New research suggests that deforestation increases animal-to-human disease transmission.
A new study published in the journal Landscape Ecology has identified some factors that bring humans and nonhuman primates into contact.
The researchers point out that the continued destruction of forest habitats, for agricultural use or human habitation, would cause this contact to become more frequent, as humans and nonhuman primates would be forced into closer proximity.
As a consequence, the chances of diseases transmitting from these primates to humans are also likely to increase.
Severe acute respiratory syndrome coronavirus 2 (SARS-CoV-2), which has caused the Covid-19 pandemic, is an example of a virus that spread from animals to humans.
According to a review in the Proceedings of the National Academy of Sciences of the United States of America, more than half of all human pathogens are believed to be zoonotic, meaning that they first emerged in nonhuman animals and were then transmitted to humans.

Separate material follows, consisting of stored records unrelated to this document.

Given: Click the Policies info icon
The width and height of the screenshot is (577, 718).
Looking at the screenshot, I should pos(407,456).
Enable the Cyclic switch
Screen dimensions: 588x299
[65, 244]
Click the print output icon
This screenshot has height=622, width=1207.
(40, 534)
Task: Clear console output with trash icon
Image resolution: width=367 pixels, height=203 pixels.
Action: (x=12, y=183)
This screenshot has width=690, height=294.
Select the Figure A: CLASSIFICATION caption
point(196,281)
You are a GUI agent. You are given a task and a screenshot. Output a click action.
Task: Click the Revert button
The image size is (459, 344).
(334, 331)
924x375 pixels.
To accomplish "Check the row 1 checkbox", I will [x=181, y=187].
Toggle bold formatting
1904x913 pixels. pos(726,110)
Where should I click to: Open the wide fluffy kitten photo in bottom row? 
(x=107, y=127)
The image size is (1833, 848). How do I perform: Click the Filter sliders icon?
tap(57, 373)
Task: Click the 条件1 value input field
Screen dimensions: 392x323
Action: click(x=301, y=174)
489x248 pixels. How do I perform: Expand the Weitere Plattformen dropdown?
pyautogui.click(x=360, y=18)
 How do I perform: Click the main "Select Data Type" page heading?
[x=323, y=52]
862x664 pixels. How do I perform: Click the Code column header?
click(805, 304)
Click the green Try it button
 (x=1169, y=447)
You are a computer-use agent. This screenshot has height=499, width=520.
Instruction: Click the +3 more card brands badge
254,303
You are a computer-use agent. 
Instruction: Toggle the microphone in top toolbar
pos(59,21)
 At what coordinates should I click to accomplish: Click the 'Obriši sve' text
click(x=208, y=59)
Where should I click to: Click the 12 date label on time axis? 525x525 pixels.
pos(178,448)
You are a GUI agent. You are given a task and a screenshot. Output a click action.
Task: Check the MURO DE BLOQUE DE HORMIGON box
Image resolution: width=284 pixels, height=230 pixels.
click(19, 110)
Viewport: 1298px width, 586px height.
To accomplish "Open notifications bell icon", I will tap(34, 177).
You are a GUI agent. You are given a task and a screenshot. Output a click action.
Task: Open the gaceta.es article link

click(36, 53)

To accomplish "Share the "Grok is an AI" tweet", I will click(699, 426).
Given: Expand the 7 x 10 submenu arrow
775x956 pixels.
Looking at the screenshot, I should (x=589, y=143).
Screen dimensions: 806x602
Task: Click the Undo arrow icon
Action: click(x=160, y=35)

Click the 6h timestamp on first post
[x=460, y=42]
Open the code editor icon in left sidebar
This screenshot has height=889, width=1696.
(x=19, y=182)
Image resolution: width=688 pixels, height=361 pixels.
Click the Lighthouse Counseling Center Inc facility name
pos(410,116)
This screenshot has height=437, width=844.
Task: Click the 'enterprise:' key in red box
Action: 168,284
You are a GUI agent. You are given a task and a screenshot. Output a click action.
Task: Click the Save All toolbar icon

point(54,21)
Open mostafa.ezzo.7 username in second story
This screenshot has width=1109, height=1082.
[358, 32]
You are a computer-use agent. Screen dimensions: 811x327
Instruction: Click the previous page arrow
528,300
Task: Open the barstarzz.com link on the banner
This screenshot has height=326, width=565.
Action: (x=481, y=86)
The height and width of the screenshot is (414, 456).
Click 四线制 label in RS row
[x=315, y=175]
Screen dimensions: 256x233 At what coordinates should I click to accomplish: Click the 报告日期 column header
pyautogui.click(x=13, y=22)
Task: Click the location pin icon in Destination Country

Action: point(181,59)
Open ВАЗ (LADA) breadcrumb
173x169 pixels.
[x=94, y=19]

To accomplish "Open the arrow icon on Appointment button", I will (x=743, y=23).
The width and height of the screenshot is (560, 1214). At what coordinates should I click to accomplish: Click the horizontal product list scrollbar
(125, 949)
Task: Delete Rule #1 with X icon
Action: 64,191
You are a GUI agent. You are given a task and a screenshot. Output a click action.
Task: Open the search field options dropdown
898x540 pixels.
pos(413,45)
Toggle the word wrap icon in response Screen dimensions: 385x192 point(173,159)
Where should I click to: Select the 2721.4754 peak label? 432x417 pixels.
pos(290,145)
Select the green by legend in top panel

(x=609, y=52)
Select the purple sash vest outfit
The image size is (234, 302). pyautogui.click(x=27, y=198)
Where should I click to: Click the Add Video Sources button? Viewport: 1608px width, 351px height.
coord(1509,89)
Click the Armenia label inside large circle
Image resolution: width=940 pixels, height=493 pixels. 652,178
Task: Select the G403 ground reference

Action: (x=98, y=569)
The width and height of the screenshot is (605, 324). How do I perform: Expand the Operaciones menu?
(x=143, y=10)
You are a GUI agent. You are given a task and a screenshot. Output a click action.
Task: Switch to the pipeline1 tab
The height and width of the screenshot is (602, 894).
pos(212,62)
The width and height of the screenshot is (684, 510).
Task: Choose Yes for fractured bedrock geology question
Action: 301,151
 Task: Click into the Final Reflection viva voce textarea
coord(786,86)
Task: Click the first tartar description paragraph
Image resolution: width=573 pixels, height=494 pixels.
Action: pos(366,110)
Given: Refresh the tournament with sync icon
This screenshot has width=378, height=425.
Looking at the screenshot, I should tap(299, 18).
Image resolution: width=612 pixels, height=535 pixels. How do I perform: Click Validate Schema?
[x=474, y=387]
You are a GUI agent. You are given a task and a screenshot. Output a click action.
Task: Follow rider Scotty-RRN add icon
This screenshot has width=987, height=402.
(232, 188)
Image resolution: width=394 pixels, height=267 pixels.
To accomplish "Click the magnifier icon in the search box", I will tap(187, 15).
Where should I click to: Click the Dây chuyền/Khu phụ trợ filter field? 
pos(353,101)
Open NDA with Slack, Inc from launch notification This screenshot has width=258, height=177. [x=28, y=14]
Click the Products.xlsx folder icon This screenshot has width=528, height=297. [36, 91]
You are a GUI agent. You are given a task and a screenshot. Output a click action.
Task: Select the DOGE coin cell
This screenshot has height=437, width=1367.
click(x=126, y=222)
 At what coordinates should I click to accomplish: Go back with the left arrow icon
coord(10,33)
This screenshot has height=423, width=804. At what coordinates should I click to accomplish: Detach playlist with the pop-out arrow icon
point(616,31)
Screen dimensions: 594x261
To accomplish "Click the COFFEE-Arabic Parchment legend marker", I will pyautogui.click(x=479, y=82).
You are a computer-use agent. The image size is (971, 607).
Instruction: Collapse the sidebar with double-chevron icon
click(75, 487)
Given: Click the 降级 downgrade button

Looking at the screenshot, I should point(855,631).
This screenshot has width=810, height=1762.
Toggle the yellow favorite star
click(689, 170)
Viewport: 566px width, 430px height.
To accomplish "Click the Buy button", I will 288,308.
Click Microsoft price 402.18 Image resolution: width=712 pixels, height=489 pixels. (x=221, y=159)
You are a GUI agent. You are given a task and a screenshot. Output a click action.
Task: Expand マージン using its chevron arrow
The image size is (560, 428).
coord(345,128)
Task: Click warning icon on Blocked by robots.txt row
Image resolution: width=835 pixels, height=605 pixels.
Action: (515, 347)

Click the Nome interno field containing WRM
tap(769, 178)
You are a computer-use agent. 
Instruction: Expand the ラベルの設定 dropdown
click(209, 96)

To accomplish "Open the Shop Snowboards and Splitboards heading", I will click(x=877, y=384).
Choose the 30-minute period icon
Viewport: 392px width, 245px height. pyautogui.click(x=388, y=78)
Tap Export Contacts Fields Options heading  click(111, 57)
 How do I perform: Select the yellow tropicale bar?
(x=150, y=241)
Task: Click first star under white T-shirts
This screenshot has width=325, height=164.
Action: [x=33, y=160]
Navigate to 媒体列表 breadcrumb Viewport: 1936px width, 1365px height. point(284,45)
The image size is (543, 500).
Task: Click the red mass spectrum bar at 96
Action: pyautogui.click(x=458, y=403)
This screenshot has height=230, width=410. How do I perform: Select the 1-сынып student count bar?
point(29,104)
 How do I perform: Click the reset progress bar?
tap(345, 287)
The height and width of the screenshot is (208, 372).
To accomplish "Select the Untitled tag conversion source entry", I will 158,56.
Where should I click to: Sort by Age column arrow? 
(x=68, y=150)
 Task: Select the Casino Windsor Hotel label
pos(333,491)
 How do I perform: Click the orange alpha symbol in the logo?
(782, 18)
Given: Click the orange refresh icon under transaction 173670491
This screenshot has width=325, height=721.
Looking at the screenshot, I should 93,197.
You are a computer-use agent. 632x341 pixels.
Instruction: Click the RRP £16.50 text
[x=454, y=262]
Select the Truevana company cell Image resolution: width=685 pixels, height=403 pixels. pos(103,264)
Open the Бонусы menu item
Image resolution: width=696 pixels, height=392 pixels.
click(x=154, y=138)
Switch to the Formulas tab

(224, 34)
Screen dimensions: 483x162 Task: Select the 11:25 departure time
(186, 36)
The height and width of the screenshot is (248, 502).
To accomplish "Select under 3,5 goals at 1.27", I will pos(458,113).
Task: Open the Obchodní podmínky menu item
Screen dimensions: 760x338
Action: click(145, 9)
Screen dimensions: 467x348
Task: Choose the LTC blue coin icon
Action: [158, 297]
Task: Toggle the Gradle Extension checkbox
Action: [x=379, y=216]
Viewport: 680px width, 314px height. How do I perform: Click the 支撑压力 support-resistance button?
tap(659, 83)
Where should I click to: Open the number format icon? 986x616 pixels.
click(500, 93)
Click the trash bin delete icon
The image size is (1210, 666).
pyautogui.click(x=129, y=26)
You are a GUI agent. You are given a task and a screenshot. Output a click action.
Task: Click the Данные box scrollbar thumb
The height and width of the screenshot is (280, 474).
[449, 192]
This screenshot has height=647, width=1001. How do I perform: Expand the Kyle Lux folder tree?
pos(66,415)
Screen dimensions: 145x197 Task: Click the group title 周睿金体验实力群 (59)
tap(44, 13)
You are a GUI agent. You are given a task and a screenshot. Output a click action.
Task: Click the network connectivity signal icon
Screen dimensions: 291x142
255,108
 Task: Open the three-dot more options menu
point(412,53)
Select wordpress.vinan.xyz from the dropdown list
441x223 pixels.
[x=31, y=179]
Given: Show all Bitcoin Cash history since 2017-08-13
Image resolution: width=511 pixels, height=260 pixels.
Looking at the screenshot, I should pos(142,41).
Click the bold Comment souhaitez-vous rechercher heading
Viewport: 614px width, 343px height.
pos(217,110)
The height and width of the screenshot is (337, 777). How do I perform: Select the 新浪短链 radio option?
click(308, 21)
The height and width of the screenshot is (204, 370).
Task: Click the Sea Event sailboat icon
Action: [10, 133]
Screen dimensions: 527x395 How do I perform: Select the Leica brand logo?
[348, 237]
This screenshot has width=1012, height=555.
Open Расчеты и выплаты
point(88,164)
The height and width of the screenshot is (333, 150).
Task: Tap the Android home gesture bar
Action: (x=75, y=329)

A variety of interlocking factors have increased the chances of these pathogens spreading to humans.
According to the lead author of the study, Laura Bloomfield, who is studying to be a doctor of medicine and who is also a Ph.D. candidate at the Stanford School of Earth, Energy & Environmental Sciences, in California, “At a time when Covid-19 is causing an unprecedented level of economic, social, and health devastation, it is essential that we think critically about how human behaviors increase our interactions with disease-infected animals.”
The study looked, in particular, at forests and rural communities in Uganda that exist in close proximity to forest habitats. A key factor that has put humans in contact with these habitats is the continued transformation of forests into agricultural land and the proximity of the two types of land.
The authors note that in Uganda, migration patterns have exacerbated these effects of deforestation, resulting in humans and animals accessing the same small areas of forest for food, or in the case of humans, for construction materials.